SHORT PROBLEM 1: Rewrite the passage of the Zen 4 thread starting at "Hilgeman's slides did" and ending at "support (likely DDR5).", replacing "definition phase" with "planning phase".
SHORT PROBLEM 2: Write the next part of the Zen 4 speculation thread, picking up after its last sentence.
----- READING TEXT
Discussion Speculation: Zen 4 (EPYC 4 "Genoa", Ryzen 7000, etc.)

[Vattila]

Except for the details about the improvements in the microarchitecture, we now know pretty well what to expect with Zen 3.

The leaked presentation by AMD Senior Manager Martin Hilgeman shows that EPYC 3 "Milan" will, as promised and expected, reuse the current platform (SP3), and the system architecture and packaging looks to be the same, with the same 9-die chiplet design and the same maximum core and thread-count (no SMT-4, contrary to rumour). The biggest change revealed so far is the enlargement of the compute complex from 4 cores to 8 cores, all sharing a larger L3 cache ("32+ MB", likely to double to 64 MB, I think).

Hilgeman's slides did also show that EPYC 4 "Genoa" is in the definition phase (or was at the time of the presentation in September, at least), and will come with a new platform (SP5), with new memory support (likely DDR5).

What else do you think we will see with Zen 4? PCI-Express 5 support? Increased core-count? 4-way SMT? New packaging (interposer, 2.5D, 3D)? Integrated memory on package (HBM)?

Vote in the poll and share your thoughts!

 

[LightningZ71]

It is not a straight answer, there are pros and cons of increasing cache
For applications that have huge datasets it is a big plus but not for all.
Therefore V Cache is the best solution, stacking additional dies only on the specific SKUs.

Good writeup here on why increased cache at the cost of latency is not good for most use cases

Do IBM’s Giant L3 and V-Cache Represent the Future?

IBM showed off a giant 256 MB L3 during its Telum presentation at Hot Chips 2021, and ignited discussion about whether that represents the future of caches. That’s not the first time we&#8217…

chipsandcheese.com

L3 design is also a tradeoff, you can make L3 faster but the cost is density and power.
There are so many dials and levers at play.

This seems to blow past one of the key features of using die stacking. You can (and AMD has specifically stated they are) use a variant of a given process that is FAR more ideal for L3 cache when you use die stacking for L3. When you put a large L3 on a die with the CPU core, you have to balance the process between achieving the desired density in the L3 and the desired performance of the CPU core transistors. If AMD decides to, for example, swing the process for the CPU die over to one that favors the core + L2 over the L3 density, and reduces the L3 space on the CPU die to half or eve nothing, they can achieve far higher transistor density and better performance for that part, while reaping the benefits of a more L3 cache friendly process on the stacked cache die. You can hide the latency hit for the L3 by expanding the L2, which we know that AMD is doing with Zen4.

 

[moinmoin]

AMD went with the CCD strategy in the beginning to scale out # of cores where applicable, to use commodity dice between desktop; workstation; and server, and to improve yields. If AMD can get good yields on16c parts and below on N5 then they could just go monolithic on their entire desktop and laptop lineup. The I/O die would be exclusive to EPYC and Threadripper of that generation. Not saying that's what they'll do, since it would violate the pattern from Zen -> Zen3 and force them to produce multiple monolithic dice for desktop/laptop (more masks = more time, more money). They would need an 8c monolithic and a 16c monolithic at least, and then fuse off cores for 12c and 6c parts.
----------
----- DATASET CONTENT
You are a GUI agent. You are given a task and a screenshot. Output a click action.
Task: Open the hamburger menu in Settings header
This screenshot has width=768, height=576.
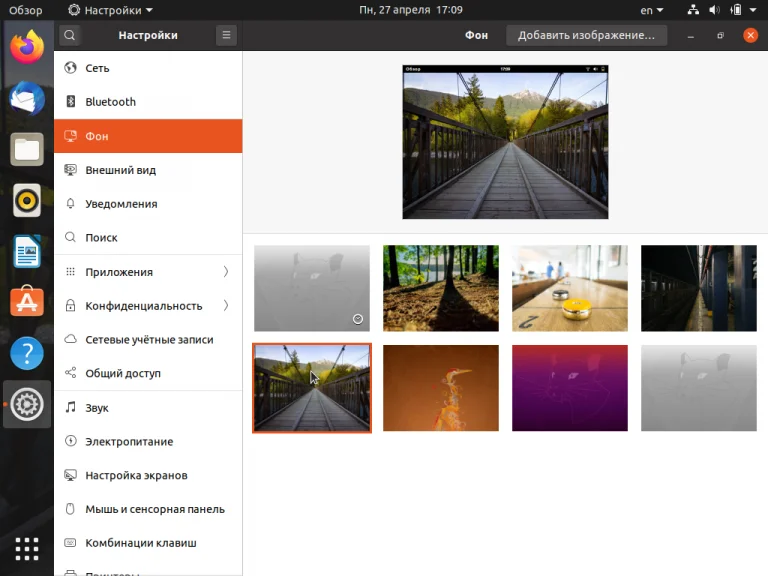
----------
RESULT 1:
Hilgeman's slides did also show that EPYC 4 "Genoa" is in the planning phase (or was at the time of the presentation in September, at least), and will come with a new platform (SP5), with new memory support (likely DDR5).

RESULT 2:
Indeed. Just for clarification I wrote that to make clear that it's all a give and take balancing act (whereas the discussion at that point was pushing for some specialized expensive niche with no guaranteed audience). The monolith approach is the one Apple chose because it can (it has both the financial muscle to push through these huge dies on an expensive node and the target audience guaranteed to be willing to pay the resulting prices). AMD is not in the same position, and the approach with essentially flexible modules of all kinds (be it plain MCM, chiplets and all the possible more advanced packaging tech, but also all the different IPs on the dies) also gives AMD much more room to maneuver so it wouldn't be wise for AMD to move away from that.

 

[yuri69]

The 3D stacking future is cool but gosh one must think about the logistics involved.

Even the upcoming V-Cache Zen 3 requires:
* 2+ CCDs manufactured at TSMC's 7nm line
* 1 IOD manufactured at GF
* organic substrate to hold the IOD and CCDs
* V-Cache die manufactured at TSMC's 7nm line
* 3D integration of V-Cache at CCDs using a special TSMC fab

AMD's manufacturing lead time suffers a lot, doesn't it?

 

[maddie]

The 3D stacking future is cool but gosh one must think about the logistics involved.

Even the upcoming V-Cache Zen 3 requires:
* 2+ CCDs manufactured at TSMC's 7nm line
* 1 IOD manufactured at GF
* organic substrate to hold the IOD and CCDs
* V-Cache die manufactured at TSMC's 7nm line
* 3D integration of V-Cache at CCDs using a special TSMC fab

AMD's manufacturing lead time suffers a lot, doesn't it?

Only your last 2 points matter.
Points 1-3 is the existing reality.
All but points 1 & 4 can be done in parallel.
V-cache takes less time to fab relative to CCD.

Overall for a generational jump, not bad at all.

 

[Mopetar]

Was your numbering off? The V-cache could be manufactured in parallel, it's just the extra time from the last step of bonding the v-cache to a Zen chiplet that adds extra time.

From some analysis of Apple parts the move from 7nm to 5nm didn't result in an SRAM shrink, though whether that was Apple simply opting not to try as opposed to an impossibility is unknown. It is known that SRAM scaling isn't nearly as good as logic so we may have reached a wall of sorts.

Given this, there's no reason that AMD couldn't fab chiplets on 5N while using 6N or some other process for the v-cache. Since they aren't splitting wafers the throughput for manufacturing doesn't decrease as significantly as if everything had to use the same node or by any amount at all assuming that there's no bottleneck on either v-cache manufacturing or assembly.

I guess it matters for current Zen 3D products since everything is done using 7 nm, but this seems more like a pipe cleaner project to ensure that the kinks are worked out for future products.

 

[maddie]

Was your numbering off? The V-cache could be manufactured in parallel, it's just the extra time from the last step of bonding the v-cache to a Zen chiplet that adds extra time.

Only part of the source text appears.